Dropbox appears to have been successfully phished, and the attackers raided company GitHub repositories for code and keys. The company says that its customers are not at any risk directly related to the security breach, but the breadth of internal information that was stolen remains unknown.
GitHub repositories may have contained sensitive internal code, access keys
The security breach was traced back to an employee that followed a phishing link to a bogus login page and entered their credentials on October 13. However, the attacker appeared to be specifically targeting the CircleCI DevOps integration platform; GitHub credentials can be used as a login for this system, which is what happened in this case. The attackers then took the credentials and used them to raid some 130 GitHub repositories belonging to Dropbox.
Dropbox employees are issued hardware security keys as a secondary login verification method, but this did not seem to help in this case. The company issued a statement indicating that it plans to move to a more robust MFA method due to the security breach.
It is unknown exactly what the method of attack was, but third party platform phishing of this sort has become popular and common among criminals in recent months. Much of this activity is driven by automated bots that lead with an email, and then signal an operator for escalation to more sophisticated measures (like a follow-up phone call) when a potential victim is on the hook.
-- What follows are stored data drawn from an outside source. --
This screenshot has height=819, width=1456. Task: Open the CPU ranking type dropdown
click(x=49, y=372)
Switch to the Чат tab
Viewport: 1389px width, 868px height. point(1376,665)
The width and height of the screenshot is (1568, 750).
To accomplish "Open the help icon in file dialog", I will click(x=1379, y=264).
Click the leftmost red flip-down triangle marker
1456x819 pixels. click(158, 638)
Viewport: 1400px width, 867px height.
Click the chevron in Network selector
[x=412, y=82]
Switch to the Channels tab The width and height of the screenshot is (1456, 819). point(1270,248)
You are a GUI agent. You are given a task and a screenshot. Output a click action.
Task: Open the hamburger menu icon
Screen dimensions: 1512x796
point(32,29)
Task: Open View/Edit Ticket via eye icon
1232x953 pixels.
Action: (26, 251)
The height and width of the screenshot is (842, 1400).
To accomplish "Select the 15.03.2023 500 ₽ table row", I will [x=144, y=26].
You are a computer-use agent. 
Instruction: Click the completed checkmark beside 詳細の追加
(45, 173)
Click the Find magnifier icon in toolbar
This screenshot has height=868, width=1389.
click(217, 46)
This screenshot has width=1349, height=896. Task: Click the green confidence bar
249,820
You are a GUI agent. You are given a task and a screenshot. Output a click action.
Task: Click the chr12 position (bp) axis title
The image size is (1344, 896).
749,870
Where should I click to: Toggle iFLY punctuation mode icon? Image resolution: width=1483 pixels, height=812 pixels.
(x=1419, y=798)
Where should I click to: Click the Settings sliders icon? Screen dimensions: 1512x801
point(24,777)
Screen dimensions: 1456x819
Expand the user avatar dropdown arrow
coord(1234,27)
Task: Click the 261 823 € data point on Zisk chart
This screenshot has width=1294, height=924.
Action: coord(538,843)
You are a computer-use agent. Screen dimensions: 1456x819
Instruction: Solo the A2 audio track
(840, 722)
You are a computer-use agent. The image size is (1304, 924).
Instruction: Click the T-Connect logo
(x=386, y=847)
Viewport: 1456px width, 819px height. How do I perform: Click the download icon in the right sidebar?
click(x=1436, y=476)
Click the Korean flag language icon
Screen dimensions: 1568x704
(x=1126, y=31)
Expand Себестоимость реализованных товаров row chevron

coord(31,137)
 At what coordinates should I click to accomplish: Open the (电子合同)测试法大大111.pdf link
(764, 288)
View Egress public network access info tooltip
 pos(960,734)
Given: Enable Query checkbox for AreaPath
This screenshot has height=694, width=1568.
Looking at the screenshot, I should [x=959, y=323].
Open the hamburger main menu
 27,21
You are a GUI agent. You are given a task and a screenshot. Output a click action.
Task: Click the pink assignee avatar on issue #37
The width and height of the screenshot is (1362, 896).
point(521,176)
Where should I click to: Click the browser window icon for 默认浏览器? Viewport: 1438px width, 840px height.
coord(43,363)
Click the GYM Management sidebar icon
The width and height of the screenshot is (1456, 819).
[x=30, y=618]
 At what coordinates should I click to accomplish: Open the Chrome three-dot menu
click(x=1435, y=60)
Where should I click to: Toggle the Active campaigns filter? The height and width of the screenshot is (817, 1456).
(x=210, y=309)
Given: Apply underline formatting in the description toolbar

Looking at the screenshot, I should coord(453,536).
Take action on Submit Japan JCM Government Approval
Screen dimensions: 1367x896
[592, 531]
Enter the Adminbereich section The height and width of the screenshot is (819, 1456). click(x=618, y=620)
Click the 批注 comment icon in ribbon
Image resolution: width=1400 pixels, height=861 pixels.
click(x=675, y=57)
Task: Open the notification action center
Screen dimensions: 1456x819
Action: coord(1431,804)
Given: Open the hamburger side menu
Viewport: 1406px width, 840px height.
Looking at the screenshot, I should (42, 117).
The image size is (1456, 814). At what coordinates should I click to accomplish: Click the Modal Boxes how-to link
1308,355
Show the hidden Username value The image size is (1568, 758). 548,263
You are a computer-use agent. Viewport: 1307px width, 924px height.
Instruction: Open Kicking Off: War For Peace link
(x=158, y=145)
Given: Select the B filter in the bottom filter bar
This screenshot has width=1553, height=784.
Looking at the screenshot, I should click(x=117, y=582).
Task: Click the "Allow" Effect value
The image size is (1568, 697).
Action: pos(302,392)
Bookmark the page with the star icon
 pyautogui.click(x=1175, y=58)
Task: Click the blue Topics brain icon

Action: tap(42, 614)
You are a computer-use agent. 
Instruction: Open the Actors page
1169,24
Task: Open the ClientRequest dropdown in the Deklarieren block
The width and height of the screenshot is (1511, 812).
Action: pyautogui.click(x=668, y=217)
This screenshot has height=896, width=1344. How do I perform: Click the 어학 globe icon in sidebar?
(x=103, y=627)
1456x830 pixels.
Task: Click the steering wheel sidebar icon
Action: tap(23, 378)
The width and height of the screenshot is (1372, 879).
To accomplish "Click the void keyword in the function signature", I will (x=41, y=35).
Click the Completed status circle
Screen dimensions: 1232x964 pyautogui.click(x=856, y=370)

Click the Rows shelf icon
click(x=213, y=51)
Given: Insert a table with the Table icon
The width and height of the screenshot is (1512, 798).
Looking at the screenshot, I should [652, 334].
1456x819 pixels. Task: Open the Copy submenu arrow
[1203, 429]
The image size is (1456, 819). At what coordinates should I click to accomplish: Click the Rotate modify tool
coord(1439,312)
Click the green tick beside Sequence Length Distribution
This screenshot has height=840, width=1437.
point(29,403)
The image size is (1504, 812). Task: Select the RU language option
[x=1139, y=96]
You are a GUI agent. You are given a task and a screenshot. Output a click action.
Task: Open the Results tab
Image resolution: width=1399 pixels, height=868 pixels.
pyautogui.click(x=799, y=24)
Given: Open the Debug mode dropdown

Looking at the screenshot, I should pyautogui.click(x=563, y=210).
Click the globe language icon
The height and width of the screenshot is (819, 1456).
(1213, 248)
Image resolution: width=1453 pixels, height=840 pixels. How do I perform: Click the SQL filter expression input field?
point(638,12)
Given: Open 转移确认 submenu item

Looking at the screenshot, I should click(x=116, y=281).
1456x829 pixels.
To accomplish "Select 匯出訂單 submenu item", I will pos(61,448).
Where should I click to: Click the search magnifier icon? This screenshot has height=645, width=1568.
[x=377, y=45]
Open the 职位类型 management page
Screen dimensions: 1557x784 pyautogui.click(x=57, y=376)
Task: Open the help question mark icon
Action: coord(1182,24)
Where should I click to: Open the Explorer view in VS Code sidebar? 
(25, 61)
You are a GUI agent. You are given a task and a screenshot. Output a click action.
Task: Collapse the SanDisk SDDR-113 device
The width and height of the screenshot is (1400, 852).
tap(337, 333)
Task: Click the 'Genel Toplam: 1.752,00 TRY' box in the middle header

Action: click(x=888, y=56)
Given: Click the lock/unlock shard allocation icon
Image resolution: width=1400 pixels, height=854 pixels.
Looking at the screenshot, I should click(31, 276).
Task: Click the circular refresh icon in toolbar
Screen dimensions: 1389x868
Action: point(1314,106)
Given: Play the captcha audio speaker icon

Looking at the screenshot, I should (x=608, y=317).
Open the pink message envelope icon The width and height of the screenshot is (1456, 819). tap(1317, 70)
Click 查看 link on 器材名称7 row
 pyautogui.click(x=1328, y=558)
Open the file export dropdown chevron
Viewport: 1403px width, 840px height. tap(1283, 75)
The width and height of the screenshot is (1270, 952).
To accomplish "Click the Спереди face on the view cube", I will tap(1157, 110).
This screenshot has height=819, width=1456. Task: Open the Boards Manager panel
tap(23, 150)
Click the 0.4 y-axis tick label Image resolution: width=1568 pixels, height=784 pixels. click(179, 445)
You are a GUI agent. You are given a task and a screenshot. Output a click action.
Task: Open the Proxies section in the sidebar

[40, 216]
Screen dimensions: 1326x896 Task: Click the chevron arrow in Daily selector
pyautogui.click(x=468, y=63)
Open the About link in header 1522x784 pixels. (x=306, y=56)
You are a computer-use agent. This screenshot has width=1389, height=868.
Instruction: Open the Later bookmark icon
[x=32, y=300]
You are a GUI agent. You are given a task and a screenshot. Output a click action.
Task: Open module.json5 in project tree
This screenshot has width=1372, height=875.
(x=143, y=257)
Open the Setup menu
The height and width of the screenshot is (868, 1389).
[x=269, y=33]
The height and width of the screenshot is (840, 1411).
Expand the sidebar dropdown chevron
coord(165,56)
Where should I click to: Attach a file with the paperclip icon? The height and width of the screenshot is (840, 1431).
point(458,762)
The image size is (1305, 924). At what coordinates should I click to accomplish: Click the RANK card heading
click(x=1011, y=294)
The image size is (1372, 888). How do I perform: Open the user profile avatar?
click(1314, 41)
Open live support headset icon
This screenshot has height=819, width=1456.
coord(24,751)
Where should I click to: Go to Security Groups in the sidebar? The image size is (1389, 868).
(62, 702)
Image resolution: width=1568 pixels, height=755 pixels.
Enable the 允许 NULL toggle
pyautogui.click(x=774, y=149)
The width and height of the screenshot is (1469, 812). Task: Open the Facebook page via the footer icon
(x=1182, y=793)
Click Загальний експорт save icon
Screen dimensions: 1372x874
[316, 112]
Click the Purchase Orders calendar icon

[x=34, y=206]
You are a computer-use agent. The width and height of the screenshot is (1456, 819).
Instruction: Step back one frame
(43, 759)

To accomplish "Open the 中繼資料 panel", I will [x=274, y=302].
In terms of what was stolen in the security breach, Dropbox said that sales leads, employee and vendor information was limited to some lists that only contained names and email addresses (with several thousand individuals impacted). The contents of the GitHub repositories are more concerning, but there Dropbox would only confirm that some developer API keys were taken along with company code.
Security breach could create future problems
No more than a relative handful of Dropbox customers appear to have had an email address exposed (and no further contact or payment information), but the security breach could come back to haunt the company depending on exactly what was taken from the GitHub repositories. Dropbox has not released nearly enough information about the incident to make any kind of useful assessment about that possibility.
It is also not unheard of for security breaches to expand in scope as investigations unfold. There are numerous cases where the initial estimate was far too conservative, and the eventual damage was much greater than originally reported. Dropbox has said that “sensitive data” was not included in the materials taken from the GitHub repositories, but it is very difficult to say that with certainty until the full impact is mapped out. Dropbox does not yet have any security recommendations for customers, but keeping an eye out for further announcements is definitely a prudent idea.